GENERAL REFLECTIONS on Chap. I. and II.
Who can read this account of the creation of the world and of man, and not immediately perceive and gratefully acknowledge the high benefits derived from REVELATION? Without this divine indulgence we must for ever have remained in the dark respecting points of the deepest importance: ignorant alike of the TRUE GOD, of the original of the world, and ourselves. To feel this argument in its full force; contemplate only for a moment, what strange and confused apprehensions they had of these great points, who lived secluded from the light of that heavenly information which we enjoy, and which, would to God, we duly valued!
The only rational account of the creation is this which Moses gives; an account which leads us to the first Fair, first Powerful, and first Good; the Author of all order, excellence, and perfection! which necessarily infers, what infidels have been so prone to deny, revelation, or communication from the Deity: without which, in various instances, it is impossible to conceive the first pair in any capacity to exist as rational creatures, or to have preserved the life which was given them; much less to have paid any acceptable homage to their Almighty Father and Lord.

####################

CHALLENGES:
• A. In the reflections on creation, whose account of the creation is called the only rational one?
• B. Extend the reflections on creation with one more paragraph that follows on from their last sentence.

SUPPLIED RECORDS:
####################

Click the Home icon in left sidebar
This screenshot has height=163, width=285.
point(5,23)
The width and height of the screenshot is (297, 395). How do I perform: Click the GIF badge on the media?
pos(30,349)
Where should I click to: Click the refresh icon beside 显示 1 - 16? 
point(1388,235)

####################

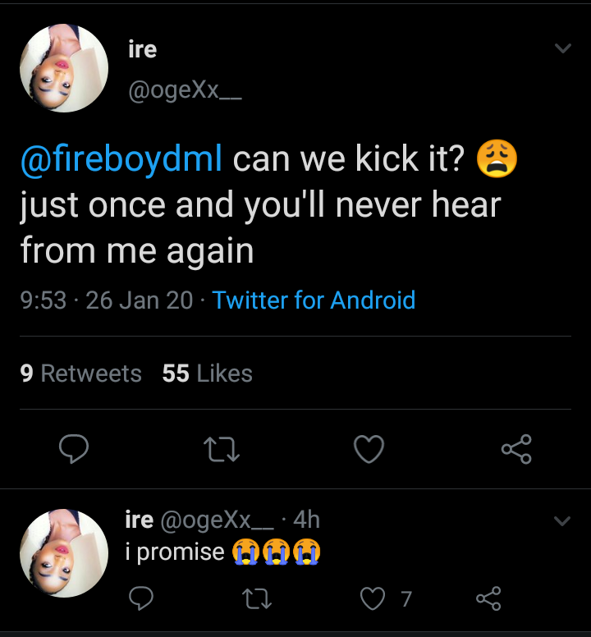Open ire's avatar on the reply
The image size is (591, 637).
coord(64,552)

####################

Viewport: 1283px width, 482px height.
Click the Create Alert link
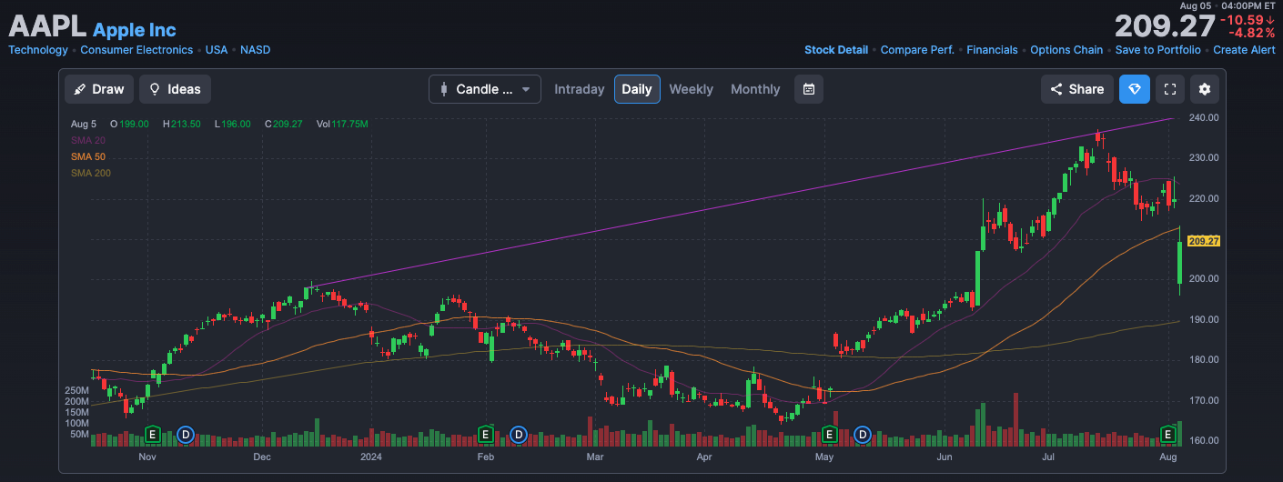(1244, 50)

####################

RESULTS OF THE TASKS:
• A. The account that Moses gives.

• B.
What an august, as well as pleasing, idea of God doth the survey of these his works raise in the contemplative mind: works so great in themselves, so beneficial to that race whom he has been pleased to appoint his vicegerents below! And what gratitude should warm every human heart, which reflects on his benignity and stupendous magnificence, who was pleased to furnish a world with so many beauties and conveniences for the accommodation of a creature favoured in the highest degree, though formed of the dust of the earth! favoured so highly as to be made in the image of the Creator; with a soul capable of resembling him in purity and holiness; of participating with him in everlasting happiness! O man, think of thy original, and be humble: think of thy dignity, and assert, by a life of holiness, the glorious prerogative of thy nature!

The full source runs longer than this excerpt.